I have had the theme song to Cheers! running through my head, off and on, for the summer. It’s timely, and fitting: I used to watch that show sprawled in front of the tv at my grandparents’ house. (When we weren’t watching Dr. Who reruns. I wonder how they’d like the newer Who) My grandfather and I would belt the theme song out, now and again. Silly, small thing.
It’s a year, finally. Finally. Already. A full year that my grandfather left his flesh to be buried and grieved for and grieved over. Longer than a year since I saw him last, but that anniversary came and went and was fine. A year, maybe a bit more, since my grandmother decided she was tired of being alive and began the process of shedding her body, too.
I don’t know what happened, exactly, this past June. I know my Gods and my grandparents did something that has eased the devastation that plagued my days. They did something that allowed me the ability to breath and feel something other than crushing sadness.

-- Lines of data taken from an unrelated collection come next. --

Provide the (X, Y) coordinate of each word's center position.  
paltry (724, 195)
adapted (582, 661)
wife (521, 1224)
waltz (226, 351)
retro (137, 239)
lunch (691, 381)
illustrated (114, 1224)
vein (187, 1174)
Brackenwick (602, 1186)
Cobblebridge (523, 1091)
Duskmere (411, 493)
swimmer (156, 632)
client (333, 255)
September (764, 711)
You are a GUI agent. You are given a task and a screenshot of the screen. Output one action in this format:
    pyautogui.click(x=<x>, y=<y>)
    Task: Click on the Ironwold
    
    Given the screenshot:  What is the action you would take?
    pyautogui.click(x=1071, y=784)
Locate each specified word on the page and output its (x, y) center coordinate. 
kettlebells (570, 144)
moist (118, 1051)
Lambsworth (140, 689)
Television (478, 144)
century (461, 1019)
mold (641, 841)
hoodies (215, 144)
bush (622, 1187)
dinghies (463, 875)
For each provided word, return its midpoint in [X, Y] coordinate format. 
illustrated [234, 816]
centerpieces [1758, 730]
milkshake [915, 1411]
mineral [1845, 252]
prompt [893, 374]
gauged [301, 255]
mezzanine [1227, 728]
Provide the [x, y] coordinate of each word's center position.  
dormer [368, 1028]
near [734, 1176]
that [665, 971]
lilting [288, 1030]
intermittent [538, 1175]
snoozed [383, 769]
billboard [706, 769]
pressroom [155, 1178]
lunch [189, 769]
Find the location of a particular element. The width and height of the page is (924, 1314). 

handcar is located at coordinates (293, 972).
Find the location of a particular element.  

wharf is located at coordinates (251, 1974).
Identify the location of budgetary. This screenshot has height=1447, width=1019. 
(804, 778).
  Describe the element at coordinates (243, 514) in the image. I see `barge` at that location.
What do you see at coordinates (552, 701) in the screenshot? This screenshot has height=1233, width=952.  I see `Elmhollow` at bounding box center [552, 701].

I don’t know what. I may never know what. But I am still bereaved. The world is stiff bereft, without these wonderful people in it. It can only be darker, without them here.
Today I will not warm a hot dog up over a light bulb, because I’m refraining from all meat, though I’m tempted. We may have to save that for Clifford N. Rivet Day, later on in December. Today, however, I give my grandfather a beer that he would enjoy, some candy that he liked, and I will wrap myself in both the memories that warm — and break — my heart, and the knowledge that he is not far from any of us, ever, we who loved him, we who are made better for having been loved by him.
Hail, Gippy. Your constant laughter, impish grin, and unfailing grace (we’ll ignore those naughty jokes, maybe, just for the moment) is missed. We love you.